Depois de ter escrito sobre Malangatana em 1962, com o apoio de Dori e Pancho Guedes e de um relato autobiográfico do próprio (na revista Black Orpheus, nº 10), Julian Beinart publicou o ensaio Visual Education for Emerging Cultures: The African Opportunity, no volume “The Education of Vision”, o primeiro dos seis da série “Vision + Value” (Nova Iorque, ed. George Braziller, 1965)2. Era uma influente antologia dirigida pelo emigrante húngaro Gyorgy Kepes, professor da Nova Bauhaus de Chicago, que por essa altura criava o Center for Advanced Visual Studies do Massachusetts Institute of Technology (MIT).
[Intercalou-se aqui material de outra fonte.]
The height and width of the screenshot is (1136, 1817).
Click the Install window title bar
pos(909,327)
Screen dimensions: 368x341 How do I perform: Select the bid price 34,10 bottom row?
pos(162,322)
O destino desse texto era em especial o contexto ocidental da reflexão sobre ensino artístico, arte e design.
Ao contrário do contexto da África francófona, onde dominou o interesse pela criação literária e uma concepção de negritude que passava pela apropriação mais ou menos conflitual da modernidade europeia, alguns mediadores situados mais a sul interrogavam a evolução possível das culturas locais e das grandes tradições artísticas próprias, com independência da subordinação aos modelos europeus de modernidade, que quanto à situação das artes visuais e não só eram vistos de modo crítico. No quadro da morte inevitável da arte tribal própria da sociedade tradicional - mesmo na via da sua cópia turística -, procuravam-se sem qualquer essencialismo nativista (nos casos de Beier, Guedes e Beinart) novas formas populares e espontâneas de produção artística, e também sofisticadas formas sincréticas, no caso da “síntese natural” proposta na Escola de Zaria por Uche Okeke.
“Entre os que sucedem ao artista religioso da tribo, há jovens que tentam afirmar uma existência artística nova sem no entanto renunciar ao seu passado. Para eles, o novo quadro de referência pós-tribal, um patrocínio internacional, e o novo leque de técnicas e ideias são aceites como fazendo parte do desafio lançado hoje a todos os artistas; mas, ao contrário de muitos outros, eles beneficiam de uma herança que está ainda muito próxima”, escreve Beinart (p. 192). Ibrahim el Salahi, sudanês formado na Europa, e o referido Uche Okeke, na Nigéria, trabalham num contexto moderno para um público internacional e inspiram-se nas suas culturas de origem. Além de Sidney Kumalo, escultor sul-africano sem formação oficial que participou na escola de Verão de Lourenço Marques, o caso mais exemplar volta a ser Malangatana: “Ele faz parte de uma geração de artistas que começam uma tradição preenchendo o fosso existente entre antigo e novo, campo e cidade, cultura e cultura” (p. 193). “As suas pinturas são interpretações de um modo de vida em que o misticismo e a fantasia desempenham um grande papel funcional. Ainda que exista a tentação de dizer que os quadros são surrealistas, a sua visão é directa e real, ao contrário do jogo intelectual que está presente em numerosos pintores surrealistas europeus” (pp. 192-3).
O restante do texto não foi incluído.